Science Fair Project Encyclopedia
Frequency response is the measure of any system's response to frequency, but is usually used in connection with electronic amplifiers and similar systems, particularly in relation to audio signals. Because the human ear is generally not sensitive to phase, the frequency response is typically characterized by the magnitude of the system's response, measured in dB, versus frequency. The frequency response of a system is typically measured by applying an impulse to the system and measuring its response (see impulse response), sweeping a pure tone through the bandwidth of interest, or by applying a maximum length sequence.
Once a frequency response has been measured (e.g., as an impulse response), providing the system is linear time invariant, its characteristic can be approximated with arbitrary accuracy by a digital filter. Similarly, if a system is demonstrated to have a poor frequency response, a digital filter can be applied to the signals prior to their reproduction to compensate for the problem.

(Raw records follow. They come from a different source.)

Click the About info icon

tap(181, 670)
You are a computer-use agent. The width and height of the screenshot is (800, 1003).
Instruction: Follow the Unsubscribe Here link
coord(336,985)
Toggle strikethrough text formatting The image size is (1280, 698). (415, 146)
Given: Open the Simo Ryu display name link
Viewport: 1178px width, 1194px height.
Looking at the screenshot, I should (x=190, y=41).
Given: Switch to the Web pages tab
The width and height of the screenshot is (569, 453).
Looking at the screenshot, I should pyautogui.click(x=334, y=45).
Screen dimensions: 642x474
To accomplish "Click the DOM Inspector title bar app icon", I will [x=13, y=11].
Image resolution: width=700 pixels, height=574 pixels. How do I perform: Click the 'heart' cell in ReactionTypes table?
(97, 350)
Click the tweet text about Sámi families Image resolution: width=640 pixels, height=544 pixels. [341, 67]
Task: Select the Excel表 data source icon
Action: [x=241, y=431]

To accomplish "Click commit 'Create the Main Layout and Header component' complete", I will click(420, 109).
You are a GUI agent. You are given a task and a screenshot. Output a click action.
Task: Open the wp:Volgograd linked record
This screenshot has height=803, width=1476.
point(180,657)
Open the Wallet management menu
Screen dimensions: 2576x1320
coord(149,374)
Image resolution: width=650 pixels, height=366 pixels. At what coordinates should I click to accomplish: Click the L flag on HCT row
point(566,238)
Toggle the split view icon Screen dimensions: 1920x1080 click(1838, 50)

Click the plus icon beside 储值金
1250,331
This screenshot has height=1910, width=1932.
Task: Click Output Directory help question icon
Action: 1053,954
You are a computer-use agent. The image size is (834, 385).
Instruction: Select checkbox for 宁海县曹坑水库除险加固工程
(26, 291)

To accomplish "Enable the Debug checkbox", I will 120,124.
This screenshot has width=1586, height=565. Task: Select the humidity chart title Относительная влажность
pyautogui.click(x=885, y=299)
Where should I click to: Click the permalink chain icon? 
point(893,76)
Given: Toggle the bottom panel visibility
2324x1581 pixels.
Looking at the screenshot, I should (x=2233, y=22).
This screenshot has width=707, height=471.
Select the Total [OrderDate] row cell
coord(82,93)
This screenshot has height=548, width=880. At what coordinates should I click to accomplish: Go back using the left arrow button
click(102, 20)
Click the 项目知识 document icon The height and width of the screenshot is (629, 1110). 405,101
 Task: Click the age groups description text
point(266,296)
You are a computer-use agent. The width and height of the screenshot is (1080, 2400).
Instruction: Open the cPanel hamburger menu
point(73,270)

Frequency responses are often used to indicate the accuracy of amplifiers and speakers for reproducing audio. As an example, a high fidelity amplifier may be said to have a frequency response of 20Hz - 20,000Hz ±1dB, which tells you that the system amplifies equally all frequencies within that range and within the limits quoted. Such a measure does not include any other indicators of quality (e.g., non-linear distortions of the signal, signal-to-noise ratio, etc...). Frequency response therefore does not guarantee a given quality of audio reproduction, but only indicates that a piece of equipment meets the basic requirements needed for it.